* _Exercise goal_
Scan the listing below for the word "Gestión" and copy every line that has it.

* _Exercise inputs_
-------------------------
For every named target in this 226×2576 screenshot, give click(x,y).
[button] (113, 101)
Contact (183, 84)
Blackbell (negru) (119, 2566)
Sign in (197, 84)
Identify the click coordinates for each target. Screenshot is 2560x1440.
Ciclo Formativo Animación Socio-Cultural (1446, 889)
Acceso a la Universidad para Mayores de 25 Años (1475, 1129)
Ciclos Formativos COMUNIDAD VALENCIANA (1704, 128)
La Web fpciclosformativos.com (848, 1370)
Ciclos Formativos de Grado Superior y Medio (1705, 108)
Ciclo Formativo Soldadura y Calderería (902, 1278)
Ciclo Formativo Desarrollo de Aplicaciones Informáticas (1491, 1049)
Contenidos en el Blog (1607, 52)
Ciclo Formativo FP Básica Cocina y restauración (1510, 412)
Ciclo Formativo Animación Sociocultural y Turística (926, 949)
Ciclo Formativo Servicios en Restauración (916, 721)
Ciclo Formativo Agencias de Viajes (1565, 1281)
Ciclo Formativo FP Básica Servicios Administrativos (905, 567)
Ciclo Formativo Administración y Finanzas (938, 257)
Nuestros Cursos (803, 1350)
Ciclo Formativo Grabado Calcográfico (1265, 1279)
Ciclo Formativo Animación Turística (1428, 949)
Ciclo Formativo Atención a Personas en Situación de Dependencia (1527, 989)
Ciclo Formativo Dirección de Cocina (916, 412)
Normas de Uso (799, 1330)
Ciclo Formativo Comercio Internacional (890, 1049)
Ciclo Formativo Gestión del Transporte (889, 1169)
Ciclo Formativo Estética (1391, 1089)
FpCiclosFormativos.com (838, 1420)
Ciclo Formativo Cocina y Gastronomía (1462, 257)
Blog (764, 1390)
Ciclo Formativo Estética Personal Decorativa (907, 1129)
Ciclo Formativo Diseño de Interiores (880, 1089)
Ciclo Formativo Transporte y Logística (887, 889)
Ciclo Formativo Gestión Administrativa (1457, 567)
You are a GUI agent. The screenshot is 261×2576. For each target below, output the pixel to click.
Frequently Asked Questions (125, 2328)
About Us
-------------------------
* _Result of this exercise_
Ciclo Formativo Gestión del Transporte (889, 1169)
Ciclo Formativo Gestión Administrativa (1457, 567)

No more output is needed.